Consumer Price Index: Headline CPI Rises Above 2%
The Bureau of Labor Statistics released the December Consumer Price Index data this morning. The year-over-year non-seasonally adjusted Headline CPI came in at 2.07%, up from 1.69% the previous month. Year-over-year Core CPI (ex Food and Energy) came in at 2.20%, up from the previous month's 2.11%. This is the first month of Headline CPI above 2% since June 2014, 30 months ago.
Here is the introduction from the BLS summary, which leads with the seasonally adjusted monthly data:
The Consumer Price Index for All Urban Consumers (CPI-U) increased 0.3 percent in December on a seasonally adjusted basis, the U.S. Bureau of Labor Statistics reported today. Over the last 12 months, the all items index rose 2.1 percent before seasonal adjustment.
Continuing their recent trends, the shelter and gasoline indexes increased in December and were largely responsible for the seasonally adjusted all items increase. The shelter index rose 0.3 percent in December, while the gasoline index increased 3.0 percent.
Recent trends also continued in the food indexes, as the food at home index again declined, offsetting an increase in the index for food away from home and leaving the overall food index unchanged for the sixth consecutive month. The energy index continued to rise, advancing 1.5 percent in December, primarily due to an increase in the gasoline index.
The index for all items less food and energy rose 0.2 percent in December, the same increase as in November. Along with the shelter index, the indexes for motor vehicle insurance, medical care, education, airline fares, used cars and trucks, and new vehicles were among the indexes that increased. The indexes for apparel and communication declined in December. [More…]
Investing.com was looking for a 0.3% increase MoM in seasonally adjusted Headline CPI and 0.2% in Core CPI. Year-over-year forecasts were 2.1% for Headline and 2.2% for Core.
The first chart is an overlay of Headline CPI and Core CPI (the latter excludes Food and Energy) since the turn of the century. The highlighted two percent level is the Federal Reserve's Core inflation target for the CPI's cousin index, the BEA's Personal Consumption Expenditures (PCE) price index.
The next chart shows both series since 1957, the year the government first began tracking Core Inflation.
In the wake of the Great Recession, two percent has been the Fed's target for core inflation. However, at their December 2012 FOMC meeting, the inflation ceiling was raised to 2.5% while their accommodative measures (low Fed Funds Rate and quantitative easing) were in place. They have since reverted to the two percent target in their various FOMC documents.
Federal Reserve policy, which in recent history has focused on core inflation measured by the core PCE Price Index, will see that the more familiar core CPI is above the PCE target range of 2 percent.

• • • •

■ WHAT TO WORK ON:
Please answer these questions from the CPI report:
1. What was the year-over-year Headline CPI for December?
2. By what percentage did the gasoline index increase in December?
3. In what year did the government first begin tracking Core Inflation?

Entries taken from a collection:
• • • •

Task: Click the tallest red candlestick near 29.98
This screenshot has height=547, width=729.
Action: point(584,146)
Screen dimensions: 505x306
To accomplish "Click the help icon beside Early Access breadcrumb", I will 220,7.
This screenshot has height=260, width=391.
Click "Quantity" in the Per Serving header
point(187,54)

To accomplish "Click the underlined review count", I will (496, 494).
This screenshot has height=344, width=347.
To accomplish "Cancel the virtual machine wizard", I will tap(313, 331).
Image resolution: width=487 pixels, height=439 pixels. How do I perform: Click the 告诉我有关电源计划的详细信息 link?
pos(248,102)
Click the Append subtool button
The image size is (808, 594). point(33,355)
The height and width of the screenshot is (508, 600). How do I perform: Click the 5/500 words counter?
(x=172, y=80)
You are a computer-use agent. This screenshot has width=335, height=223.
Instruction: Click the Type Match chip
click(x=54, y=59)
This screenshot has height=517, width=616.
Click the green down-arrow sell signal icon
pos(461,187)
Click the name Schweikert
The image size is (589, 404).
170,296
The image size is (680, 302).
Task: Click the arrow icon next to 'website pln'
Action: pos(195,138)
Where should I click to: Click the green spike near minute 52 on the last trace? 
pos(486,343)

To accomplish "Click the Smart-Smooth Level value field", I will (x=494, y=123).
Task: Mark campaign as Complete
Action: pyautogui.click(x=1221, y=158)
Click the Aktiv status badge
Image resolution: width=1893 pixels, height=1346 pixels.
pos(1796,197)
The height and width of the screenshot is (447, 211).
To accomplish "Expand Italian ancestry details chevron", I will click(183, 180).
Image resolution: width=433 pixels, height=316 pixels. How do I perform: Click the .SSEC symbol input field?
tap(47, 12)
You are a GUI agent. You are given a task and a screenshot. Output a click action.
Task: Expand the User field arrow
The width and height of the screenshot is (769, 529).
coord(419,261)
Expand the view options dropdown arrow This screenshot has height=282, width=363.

• • • •

■ RESULT OF THIS TASK:
1. 2.07%
2. 3.0 percent
3. 1957